··· Exercise materials
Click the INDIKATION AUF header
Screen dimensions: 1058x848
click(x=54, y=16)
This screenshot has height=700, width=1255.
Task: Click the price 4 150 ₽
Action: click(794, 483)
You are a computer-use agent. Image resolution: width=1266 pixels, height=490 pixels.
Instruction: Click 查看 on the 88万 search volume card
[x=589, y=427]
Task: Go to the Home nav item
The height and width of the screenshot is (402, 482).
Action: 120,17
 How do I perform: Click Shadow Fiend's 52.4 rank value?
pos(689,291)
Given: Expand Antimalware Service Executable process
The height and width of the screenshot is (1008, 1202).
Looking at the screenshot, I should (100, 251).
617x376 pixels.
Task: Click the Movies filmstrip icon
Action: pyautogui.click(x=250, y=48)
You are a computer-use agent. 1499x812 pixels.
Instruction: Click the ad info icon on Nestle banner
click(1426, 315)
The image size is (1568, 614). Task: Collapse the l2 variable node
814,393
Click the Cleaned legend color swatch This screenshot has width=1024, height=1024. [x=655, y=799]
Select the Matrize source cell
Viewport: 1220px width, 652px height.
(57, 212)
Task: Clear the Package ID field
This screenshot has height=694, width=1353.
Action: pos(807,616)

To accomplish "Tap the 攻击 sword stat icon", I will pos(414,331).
······
== Exercise directions ==
Would you set down all of the entries again, word for word?

== The answer ==
Click the INDIKATION AUF header
Screen dimensions: 1058x848
click(x=54, y=16)
This screenshot has height=700, width=1255.
Task: Click the price 4 150 ₽
Action: click(794, 483)
You are a computer-use agent. Image resolution: width=1266 pixels, height=490 pixels.
Instruction: Click 查看 on the 88万 search volume card
[x=589, y=427]
Task: Go to the Home nav item
The height and width of the screenshot is (402, 482).
Action: 120,17
 How do I perform: Click Shadow Fiend's 52.4 rank value?
pos(689,291)
Given: Expand Antimalware Service Executable process
The height and width of the screenshot is (1008, 1202).
Looking at the screenshot, I should (100, 251).
617x376 pixels.
Task: Click the Movies filmstrip icon
Action: pyautogui.click(x=250, y=48)
You are a computer-use agent. 1499x812 pixels.
Instruction: Click the ad info icon on Nestle banner
click(1426, 315)
The image size is (1568, 614). Task: Collapse the l2 variable node
814,393
Click the Cleaned legend color swatch This screenshot has width=1024, height=1024. [x=655, y=799]
Select the Matrize source cell
Viewport: 1220px width, 652px height.
(57, 212)
Task: Clear the Package ID field
This screenshot has height=694, width=1353.
Action: pos(807,616)

To accomplish "Tap the 攻击 sword stat icon", I will pos(414,331).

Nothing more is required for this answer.